Dentro da pobreza de pensamento generalizada, o governo tomou a decisão de transformar a cultura num apêndice do Ministério do Turismo. Talvez tenham pensado: “Vejam, nos guias turísticos há indicações de cinemas, teatros e museus, vamos colocar tudo junto”. Seria cômico se não fosse trágico.
Não obstante, enquanto ouvíamos a burrice de inúmeras bravatas — algumas que nos fazem retroceder décadas na história de nossas vidas e do país —, o que nos salvou mais uma vez foi a arte, com sua força absolutamente inquebrantável. A possibilidade de ainda ter acesso à cultura permitiu que a população se voltasse em massa a exposições em museus e instituições culturais.
ARTE!Brasileiros, junto ao Itaú Cultural, conseguiu realizar um profundo debate sobre várias abordagens e alternativas possíveis para a sustentabilidade das instituições e a importância da gestão cultural, no seminário Gestão Cultural: desafios contemporâneos. A partir daí, decidimos dar início a uma série de entrevistas que nos permitam ouvir e acompanhar outras vozes de forma permanente. Cada vez mais se reforça a ideia de uma instituição cultural participativa, capaz de envolver a população em suas causas, e não apenas um espaço de contemplação.
Nessa função mesquinha, o Estado só aprofunda as cicatrizes de séculos de discriminação e violência e abre caminho para mais violência. Na arte a resposta é uma denúncia ativa. Os artistas buscam se expressar, definitivamente, estética e eticamente. Pesquisam arquivos, suportes e temáticas que os ajudem a falar. As lutas raciais, de gênero e contra a censura estiveram presentes, ao longo do ano, nas obras de bienais, como a do Sesc_Videobrasil, nos prêmios, tanto no Marcantonio Vilaça como no Pipa, e na maioria das exposições nacionais.
Mais de 100 artistas participam de uma exposição na Ocupação 9 de Julho em São Paulo, engajando-se no apoio à luta pela moradia.

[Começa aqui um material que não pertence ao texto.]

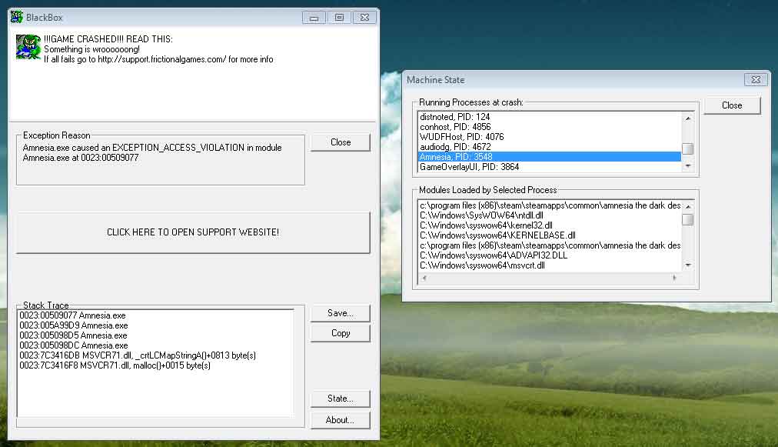Copy the stack trace to clipboard
This screenshot has width=778, height=447.
tap(340, 333)
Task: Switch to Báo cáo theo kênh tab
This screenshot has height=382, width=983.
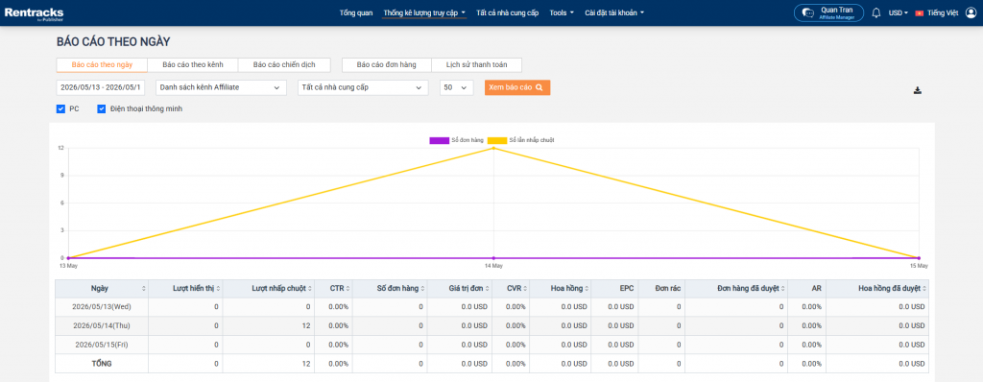Action: pyautogui.click(x=192, y=64)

Aline Motta, uma das ganhadoras do Prêmio Marcantonio Vilaça, faz de sua obra uma procura permanente, nas suas raízes, da memória coletiva de milhares de famílias brasileiras construídas (ou destruídas) no violento processo de formação do país, baseado na escravidão e na estrutura patriarcal.
Guerreiro do Divino Amor, ganhador do Prêmio Pipa deste ano, numa linguagem completamente original e de experimentação, dá nome aos bois e denuncia as manobras de setores evangélicos fascistas, defensores de costumes já ultrapassados, e a responsabilidade que certos grupos midiáticos estão tendo nisso.
Nossa capa, obra do artista paulistano No Martins, que faz parte sem dúvida deste ethos, sintetiza de alguma maneira o nosso sentimento, expressado também no texto extraído do livro Crítica da Razão Negra, da n-1 edições, do camaronês Achille Mbembe: “Humilhado e profundamente desonrado, o negro é, na ordem da modernidade, o único de todos os humanos cuja carne foi transformada em coisa e o espírito em mercadoria a cripta viva do capital. Porém — e esta é sua patente dualidade —, numa reviravolta espetacular, tornou-se o símbolo de um desejo consciente de vida, força pujante, flutuante e plástica, plenamente engajada no ato de criação e até mesmo no ato de viver em vários tempos e várias histórias simultaneamente”.
Assim como No Martins, nós dizemos BASTA!!!